Por la redacción
Se nos ha ido el Dr. Emignio Liria González, médico cirujano de oficio, gremialista destacado, docente universitario, venerado por sus pacientes y alumnos, padre de familia ejemplar y consagrado militante comunista.
Su ejemplo de vida, humildad y capacidad de entrega a toda causa noble, su cercanía con la gente, junto a la fidelidad hacia la militancia revolucionaria, marca su gran legado.
Vinculado desde muy joven a la causa democrática y revolucionaria en sus años mozos como miembro dirigente del Frente Estudiantil “Flavio Suero” Feflas en centros educativos de su natal Puerto Plata.
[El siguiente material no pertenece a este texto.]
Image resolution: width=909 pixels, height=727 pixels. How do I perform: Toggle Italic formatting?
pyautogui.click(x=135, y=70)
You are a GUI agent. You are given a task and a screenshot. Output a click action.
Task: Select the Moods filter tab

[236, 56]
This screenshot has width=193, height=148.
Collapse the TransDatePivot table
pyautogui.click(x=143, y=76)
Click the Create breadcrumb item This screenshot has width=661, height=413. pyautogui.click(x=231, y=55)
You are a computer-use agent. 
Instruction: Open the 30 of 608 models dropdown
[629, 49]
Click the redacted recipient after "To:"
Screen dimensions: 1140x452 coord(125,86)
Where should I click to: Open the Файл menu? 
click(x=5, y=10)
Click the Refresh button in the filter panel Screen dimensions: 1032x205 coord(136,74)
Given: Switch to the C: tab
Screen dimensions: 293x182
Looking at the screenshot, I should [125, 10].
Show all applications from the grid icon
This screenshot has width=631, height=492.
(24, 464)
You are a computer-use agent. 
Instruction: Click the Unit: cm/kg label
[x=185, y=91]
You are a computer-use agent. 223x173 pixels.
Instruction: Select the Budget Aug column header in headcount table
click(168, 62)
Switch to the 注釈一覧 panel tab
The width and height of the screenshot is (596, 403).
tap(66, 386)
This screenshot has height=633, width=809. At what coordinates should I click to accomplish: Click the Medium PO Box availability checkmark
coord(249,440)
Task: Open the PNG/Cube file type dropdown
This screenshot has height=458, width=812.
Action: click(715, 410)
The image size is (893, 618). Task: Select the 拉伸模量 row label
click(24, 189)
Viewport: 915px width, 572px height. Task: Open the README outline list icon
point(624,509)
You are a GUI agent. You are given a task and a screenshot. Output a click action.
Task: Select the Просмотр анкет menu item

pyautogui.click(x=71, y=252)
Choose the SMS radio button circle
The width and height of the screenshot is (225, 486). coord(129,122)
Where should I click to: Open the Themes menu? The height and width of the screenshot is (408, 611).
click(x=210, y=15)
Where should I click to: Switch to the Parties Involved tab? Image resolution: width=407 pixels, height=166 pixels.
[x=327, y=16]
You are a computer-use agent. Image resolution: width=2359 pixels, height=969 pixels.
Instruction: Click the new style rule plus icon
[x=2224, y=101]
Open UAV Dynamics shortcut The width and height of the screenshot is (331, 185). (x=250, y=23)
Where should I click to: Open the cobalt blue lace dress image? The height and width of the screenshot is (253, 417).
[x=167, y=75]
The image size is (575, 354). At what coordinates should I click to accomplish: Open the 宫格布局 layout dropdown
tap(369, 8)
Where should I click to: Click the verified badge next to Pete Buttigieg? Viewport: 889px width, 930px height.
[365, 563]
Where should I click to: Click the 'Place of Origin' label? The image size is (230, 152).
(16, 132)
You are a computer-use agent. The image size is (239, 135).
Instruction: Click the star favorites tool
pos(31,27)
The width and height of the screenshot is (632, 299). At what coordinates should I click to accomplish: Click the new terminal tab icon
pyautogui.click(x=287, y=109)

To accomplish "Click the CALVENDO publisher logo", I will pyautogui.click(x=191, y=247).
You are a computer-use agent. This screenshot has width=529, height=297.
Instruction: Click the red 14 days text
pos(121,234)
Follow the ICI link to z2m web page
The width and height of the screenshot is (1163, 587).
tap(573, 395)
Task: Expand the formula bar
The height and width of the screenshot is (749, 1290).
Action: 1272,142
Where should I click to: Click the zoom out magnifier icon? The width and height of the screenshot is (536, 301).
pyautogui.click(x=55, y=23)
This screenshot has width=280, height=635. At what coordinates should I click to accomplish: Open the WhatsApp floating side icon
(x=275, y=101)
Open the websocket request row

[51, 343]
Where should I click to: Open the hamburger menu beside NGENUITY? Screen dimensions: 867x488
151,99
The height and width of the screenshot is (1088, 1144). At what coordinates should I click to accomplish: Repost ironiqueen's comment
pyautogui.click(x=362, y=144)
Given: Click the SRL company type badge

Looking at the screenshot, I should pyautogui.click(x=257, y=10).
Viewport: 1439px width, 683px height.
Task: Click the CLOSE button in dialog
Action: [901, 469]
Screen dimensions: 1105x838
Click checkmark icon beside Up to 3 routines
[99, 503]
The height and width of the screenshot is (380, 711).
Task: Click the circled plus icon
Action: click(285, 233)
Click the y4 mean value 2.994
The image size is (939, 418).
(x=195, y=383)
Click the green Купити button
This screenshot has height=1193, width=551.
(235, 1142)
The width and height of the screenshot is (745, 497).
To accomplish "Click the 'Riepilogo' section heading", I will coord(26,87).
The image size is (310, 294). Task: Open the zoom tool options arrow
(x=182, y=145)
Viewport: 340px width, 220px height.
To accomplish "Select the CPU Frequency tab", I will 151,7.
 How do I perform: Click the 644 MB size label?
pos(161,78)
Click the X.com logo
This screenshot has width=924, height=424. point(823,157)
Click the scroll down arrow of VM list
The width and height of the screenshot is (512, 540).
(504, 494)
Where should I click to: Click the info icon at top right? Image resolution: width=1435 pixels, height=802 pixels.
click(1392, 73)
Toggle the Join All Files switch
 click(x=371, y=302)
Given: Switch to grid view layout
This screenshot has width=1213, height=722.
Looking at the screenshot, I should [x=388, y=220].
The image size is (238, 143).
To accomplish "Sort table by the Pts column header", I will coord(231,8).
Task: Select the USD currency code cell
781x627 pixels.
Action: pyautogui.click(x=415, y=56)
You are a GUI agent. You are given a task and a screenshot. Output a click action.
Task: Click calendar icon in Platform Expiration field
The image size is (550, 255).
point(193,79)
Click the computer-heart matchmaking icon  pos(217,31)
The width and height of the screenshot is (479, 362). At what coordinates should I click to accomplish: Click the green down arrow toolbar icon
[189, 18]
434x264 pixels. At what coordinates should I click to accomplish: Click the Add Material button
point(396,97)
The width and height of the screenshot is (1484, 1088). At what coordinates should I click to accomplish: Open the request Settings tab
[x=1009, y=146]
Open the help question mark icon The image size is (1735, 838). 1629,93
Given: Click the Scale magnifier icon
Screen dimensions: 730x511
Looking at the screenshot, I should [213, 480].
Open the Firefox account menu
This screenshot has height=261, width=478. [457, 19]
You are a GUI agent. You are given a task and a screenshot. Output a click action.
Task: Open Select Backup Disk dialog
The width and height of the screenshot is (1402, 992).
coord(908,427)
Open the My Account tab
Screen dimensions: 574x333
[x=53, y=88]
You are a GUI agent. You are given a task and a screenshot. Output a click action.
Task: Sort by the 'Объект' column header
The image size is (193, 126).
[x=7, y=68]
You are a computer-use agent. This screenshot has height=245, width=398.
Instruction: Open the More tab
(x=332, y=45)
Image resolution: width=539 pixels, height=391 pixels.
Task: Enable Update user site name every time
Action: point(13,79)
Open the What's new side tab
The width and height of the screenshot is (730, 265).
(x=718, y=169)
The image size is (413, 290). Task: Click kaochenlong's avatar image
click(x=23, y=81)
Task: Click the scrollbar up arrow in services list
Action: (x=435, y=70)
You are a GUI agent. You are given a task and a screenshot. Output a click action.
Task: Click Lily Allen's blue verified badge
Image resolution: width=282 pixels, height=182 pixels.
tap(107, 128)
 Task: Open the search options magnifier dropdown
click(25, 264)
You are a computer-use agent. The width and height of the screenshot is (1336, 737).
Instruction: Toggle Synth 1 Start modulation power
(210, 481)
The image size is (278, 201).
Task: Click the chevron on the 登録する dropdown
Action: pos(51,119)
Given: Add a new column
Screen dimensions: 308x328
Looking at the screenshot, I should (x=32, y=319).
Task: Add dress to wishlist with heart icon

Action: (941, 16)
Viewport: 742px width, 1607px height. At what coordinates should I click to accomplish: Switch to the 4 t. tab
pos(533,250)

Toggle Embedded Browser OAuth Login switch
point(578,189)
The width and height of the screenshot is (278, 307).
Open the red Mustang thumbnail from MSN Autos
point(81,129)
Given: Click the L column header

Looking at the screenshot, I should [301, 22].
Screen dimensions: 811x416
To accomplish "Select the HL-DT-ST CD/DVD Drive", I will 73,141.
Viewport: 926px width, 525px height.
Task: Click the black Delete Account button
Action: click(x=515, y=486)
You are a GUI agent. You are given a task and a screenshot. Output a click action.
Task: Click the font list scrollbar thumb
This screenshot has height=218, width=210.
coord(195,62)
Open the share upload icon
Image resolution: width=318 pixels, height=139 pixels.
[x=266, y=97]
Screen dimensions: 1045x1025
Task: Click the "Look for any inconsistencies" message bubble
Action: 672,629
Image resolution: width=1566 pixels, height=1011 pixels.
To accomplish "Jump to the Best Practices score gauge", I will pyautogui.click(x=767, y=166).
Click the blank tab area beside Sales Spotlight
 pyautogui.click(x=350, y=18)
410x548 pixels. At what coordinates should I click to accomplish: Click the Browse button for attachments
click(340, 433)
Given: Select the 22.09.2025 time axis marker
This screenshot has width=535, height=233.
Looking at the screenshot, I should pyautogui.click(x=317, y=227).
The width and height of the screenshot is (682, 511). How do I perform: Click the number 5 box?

Luego sería un destacado dirigente estudiantil en la Facultad de Ciencias de la Salud en la UASD.
Durante sus estudios de pasantía médica en Villa Los Almácigos, una distante comunidad rural en la Línea Noroeste, su entrega a las comunidades fue tal que, tras culminar su servicio médico allí, una calle de la comunidad fue bautizada con su nombre. Buena muestra de su impronta como hombre de bien.
En ejercicio de su profesión le tocó ocupar puestos de responsabilidad en el Centro Cardio-Neuro-Oftalmológico y Trasplante CECANOT, cuyo ejercicio compartió siempre, además de la militancia política revolucionaria, con un activismo gremial comprometido con el derecho del pueblo a la salud y con los derechos de los trabajadores del sector salud, de todo lo cual fueron reiterados los testimonios y escenas de reconocimiento espontáneamente manifestadas con motivo de su sensible fallecimiento.
Sus camaradas de partido tenemos en su ejemplo de joven profesional, personalmente realizado, el legado contundente de militancia de toda una vida fiel a la causa del partido, al ideal del socialismo, a la lucha del pueblo y la nación dominicana por su liberación y soberanía plenas.
Continuaremos con su imagen y ejemplo en nuestros puños y corazones.